WORK TASK :: Leaving out every picture, quote the data below exactly as it appears.

Data extracted from a collection:
%%
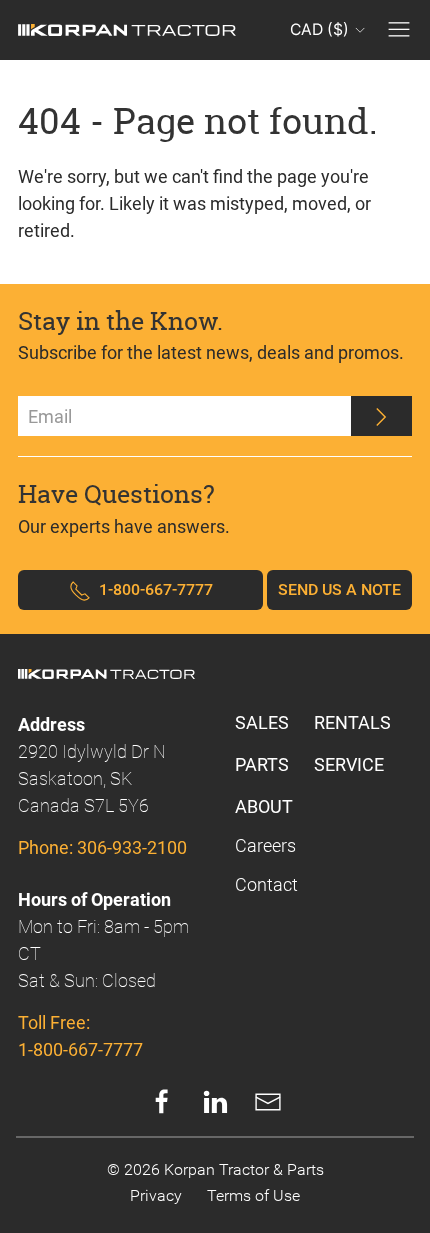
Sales (262, 722)
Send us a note (339, 589)
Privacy (156, 1195)
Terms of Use (253, 1195)
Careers (265, 845)
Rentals (352, 722)
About (264, 806)
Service (349, 764)
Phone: (102, 847)
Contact (266, 884)
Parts (262, 764)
%%
EXERCISE RESPONSE ::
Sales (262, 722)
Send us a note (339, 589)
Privacy (156, 1195)
Terms of Use (253, 1195)
Careers (265, 845)
Rentals (352, 722)
About (264, 806)
Service (349, 764)
Phone: (102, 847)
Contact (266, 884)
Parts (262, 764)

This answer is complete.